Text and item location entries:
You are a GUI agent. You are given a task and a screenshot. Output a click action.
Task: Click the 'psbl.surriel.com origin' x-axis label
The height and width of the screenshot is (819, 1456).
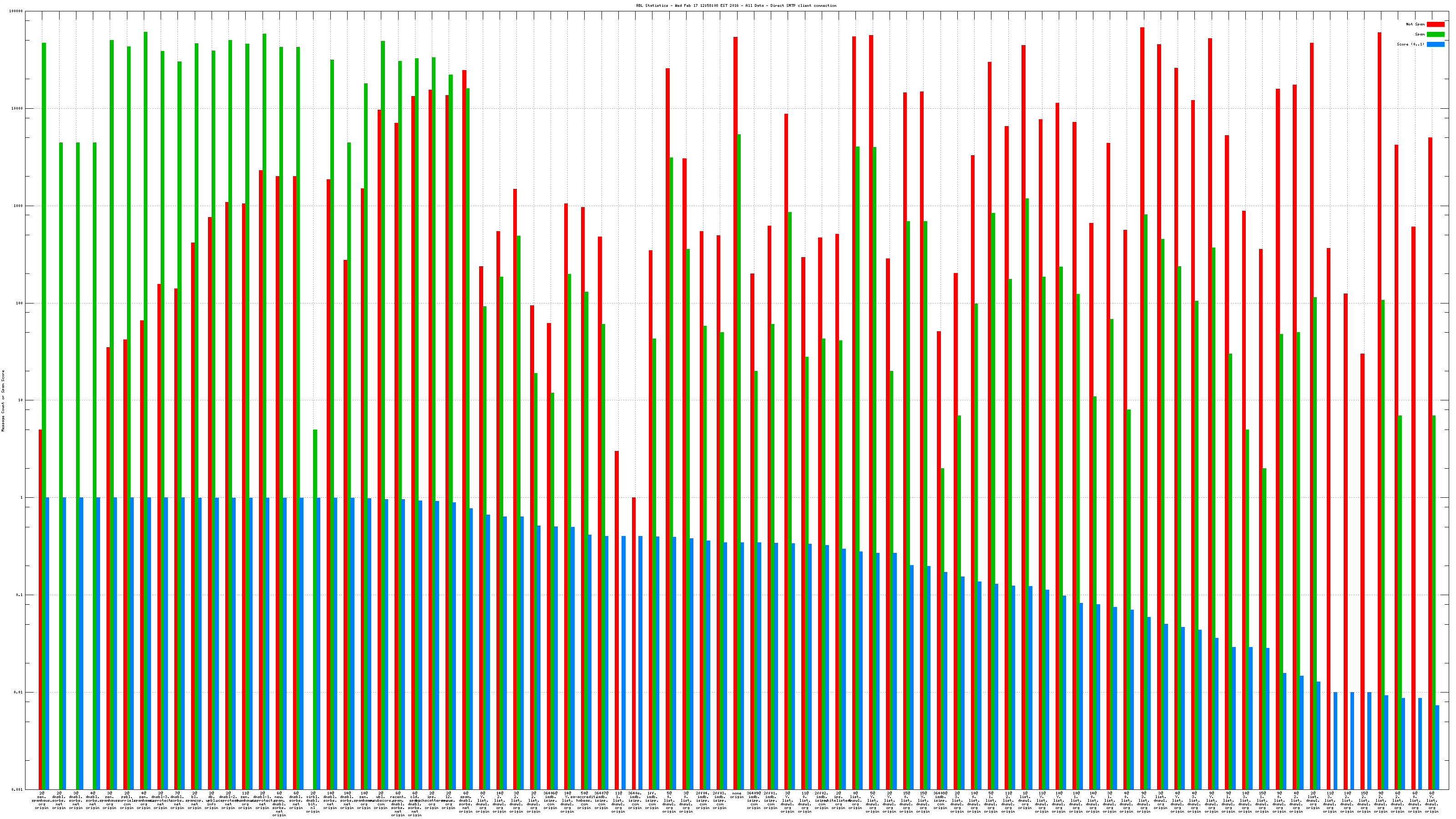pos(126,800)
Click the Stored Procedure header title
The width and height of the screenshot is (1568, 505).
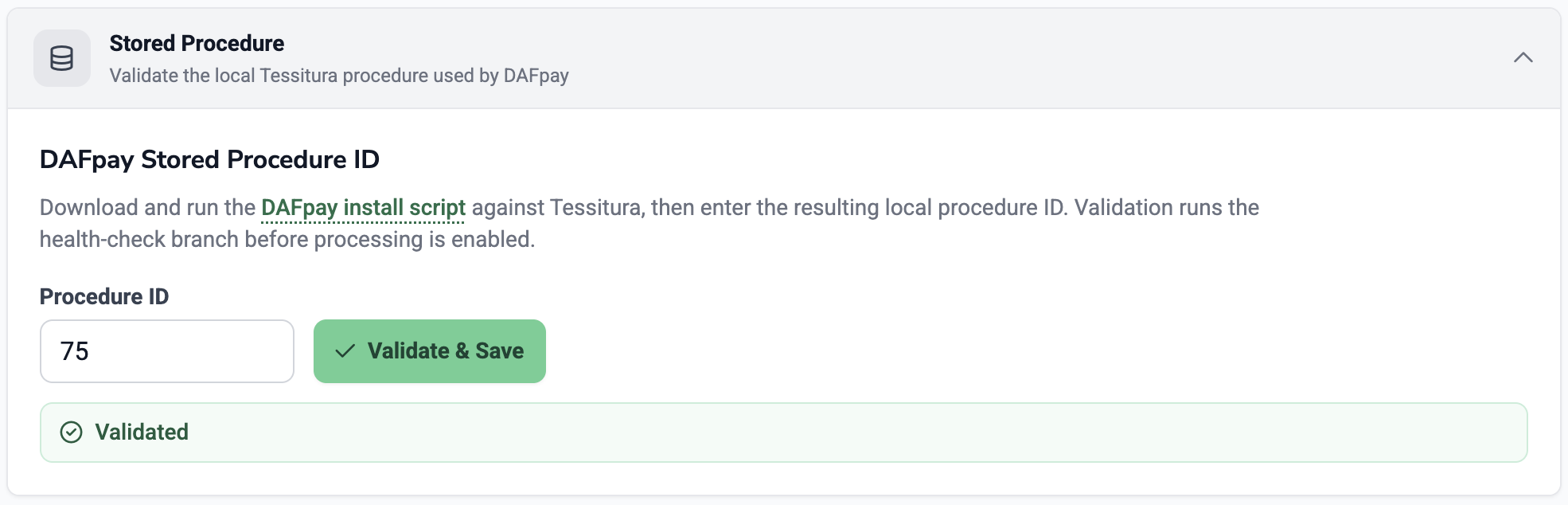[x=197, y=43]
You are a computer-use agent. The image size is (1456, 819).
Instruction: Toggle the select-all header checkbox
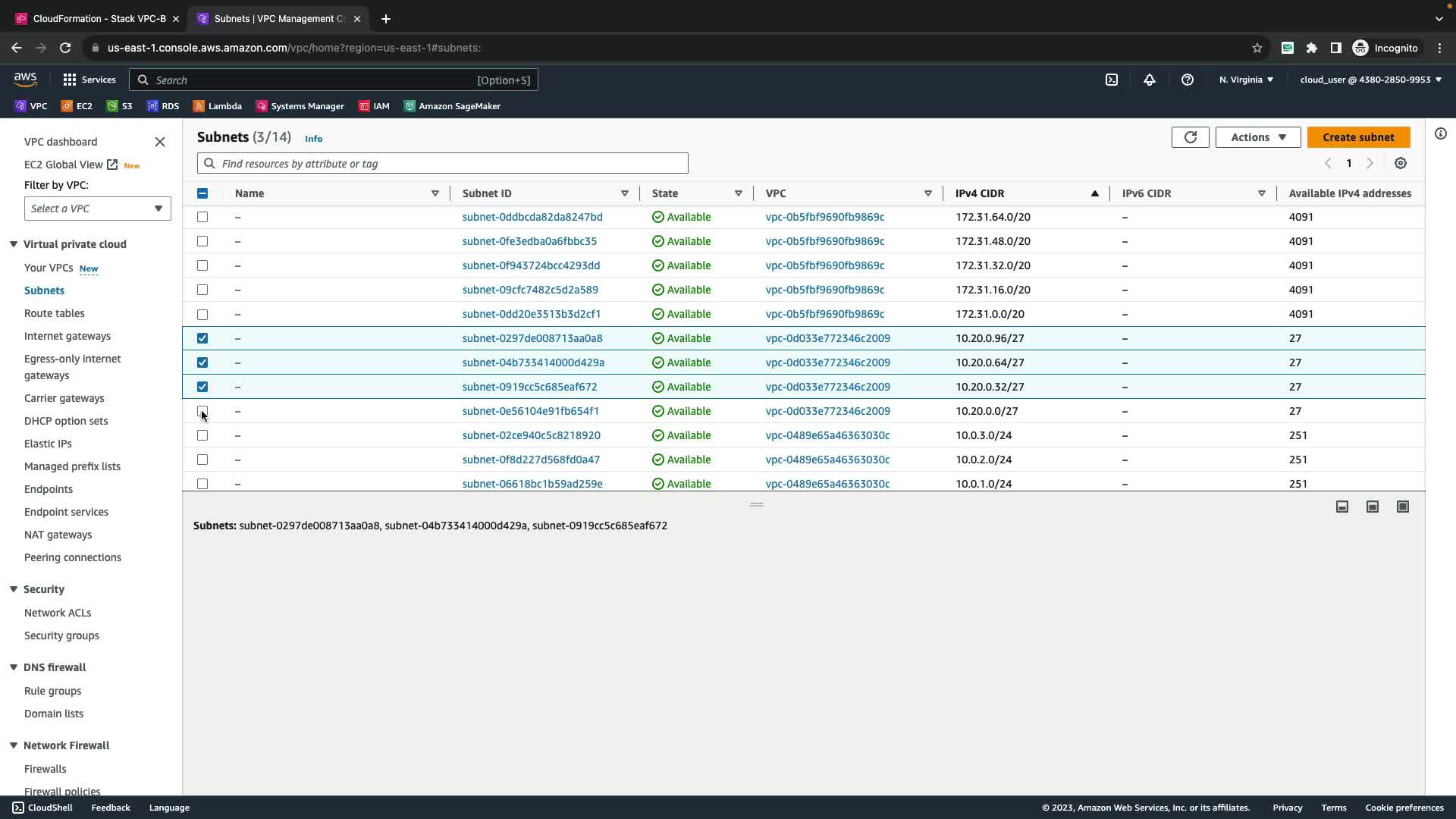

> **Instruction**
Arrange the lines of the material as a numbered list, leaving out blank lines and omitting the pictures.

> **Solution to the exercise**
1. You are a GUI agent. You are given a task and a screenshot. Output a click action.
2. Task: Click the 'psbl.surriel.com origin' x-axis label
3. The height and width of the screenshot is (819, 1456).
4. pos(126,800)
5. Click the Stored Procedure header title
6. The width and height of the screenshot is (1568, 505).
7. [x=197, y=43]
8. You are a computer-use agent. The image size is (1456, 819).
9. Instruction: Toggle the select-all header checkbox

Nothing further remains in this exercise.